# [Selected excerpt]
⟨

New to ruby and trying to do a HTTP POST. From looking at documentation
it states
“In version 1.1 (ruby 1.6), this method returns a pair of objects, a
Net::HTTPResponse object and an entity body string. In version 1.2 (ruby
1.8), this method returns a Net::HTTPResponse object.”
What does it mean by version 1.1 and 1.2?
I am using ruby version 1.9.2 and the method is returning a pair of
objects:
Net::HTTPResponse
string
I am under the impression I am using version 1.2 of the POST and
therefore should be recieving an object(Net::HTTPResponse)
New to ruby and trying to do a HTTP POST. From looking at documentation
it states
“In version 1.1 (ruby 1.6), this method returns a pair of objects, a
Net::HTTPResponse object and an entity body string. In version 1.2 (ruby
1.8), this method returns a Net::HTTPResponse object.”
What does it mean by version 1.1 and 1.2?
Of the Net::HTTP API. Look in the source; depending on your system this
may be somewhere like /usr/lib/ruby/1.8/net/http.rb
== Switching Net::HTTP versions
You can use net/http.rb 1.1 features (bundled with Ruby 1.6)
by calling HTTP.version_1_1. Calling Net::HTTP.version_1_2
allows you to use 1.2 features again.
# example
Net::HTTP.start {|http1| …(http1 has 1.2 features)… }
Net::HTTP.version_1_1
Net::HTTP.start {|http2| …(http2 has 1.1 features)… }
Net::HTTP.version_1_2
Net::HTTP.start {|http3| …(http3 has 1.2 features)… }
This function is NOT thread-safe.
This was for backwards-compatibility - something which was taken
seriously between ruby 1.6 and 1.8…
I am using ruby version 1.9.2 and the method is returning a pair of
objects:
Net::HTTPResponse
string
Here’s a successful post, and only a single object is returned. What
does this show on your system?

⟩

# [Records provided]

⟨

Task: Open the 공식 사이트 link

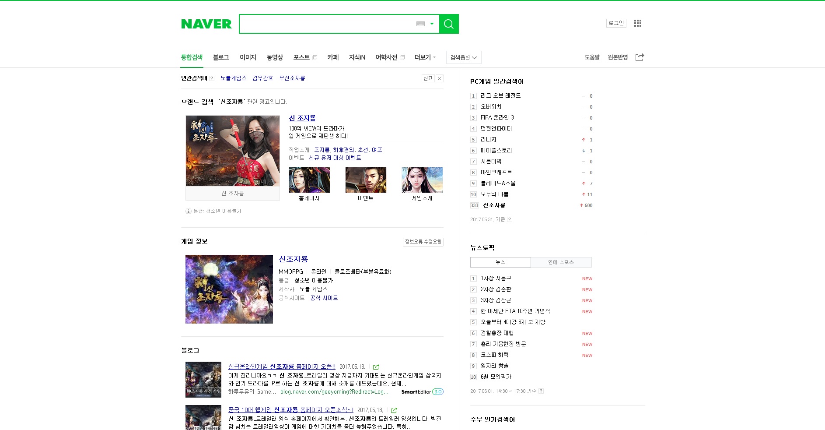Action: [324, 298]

⟩
⟨

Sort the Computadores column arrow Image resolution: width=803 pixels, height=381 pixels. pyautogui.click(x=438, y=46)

⟩

# [Tasks]
1 – List every version number of Ruby itself (not of net/http) that the Ruby HTTP POST thread mentions.
2 – Carry on the Ruby HTTP POST thread, starting right after its final sentence.

# [Final answers]
1 – 1.6, 1.8, 1.9.2

2 –
ruby-1.9.2-p0 > res = nil; Net::HTTP.start(“chart.apis.google.com”,80) {
|http| res = http.post “/chart”,
“cht=lc&chtt=This+is+|+my+chart&chs=300x200&chxt=x&chd=t:40,20,50,20,100”
}
=> #<Net::HTTPOK 200 OK readbody=true>
ruby-1.9.2-p0 > res[“Content-Type”]
=> “image/png”
ruby-1.9.2-p0 > res.body.size
=> 7094
Brian thanks for reply. I tried the code above and am getting the same
result as you.
I must apologize as I meant to say I was using require ‘net/https’ and
doing a HTTPS call e.g. :
resp, data = http.post(path, data, headers)
This is where the two objects are returned. Does ‘net/http’ and
‘net/https’ behave differently?
This is where the two objects are returned. Does ‘net/http’ and
‘net/https’ behave differently?
I don’t think so. Can you show some actual code, preferably something
which POSTs to a public HTTPS server and therefore can be run
standalone?
Brian, I cannot post my example as it is currently posting to an
internal endpoint at work.
The following code sample (changed slightly) from http://snippets.dzone.com/posts/show/788 is the same as I am using. If
you look at the HTTP response it has the following two objects - resp,
responsedata.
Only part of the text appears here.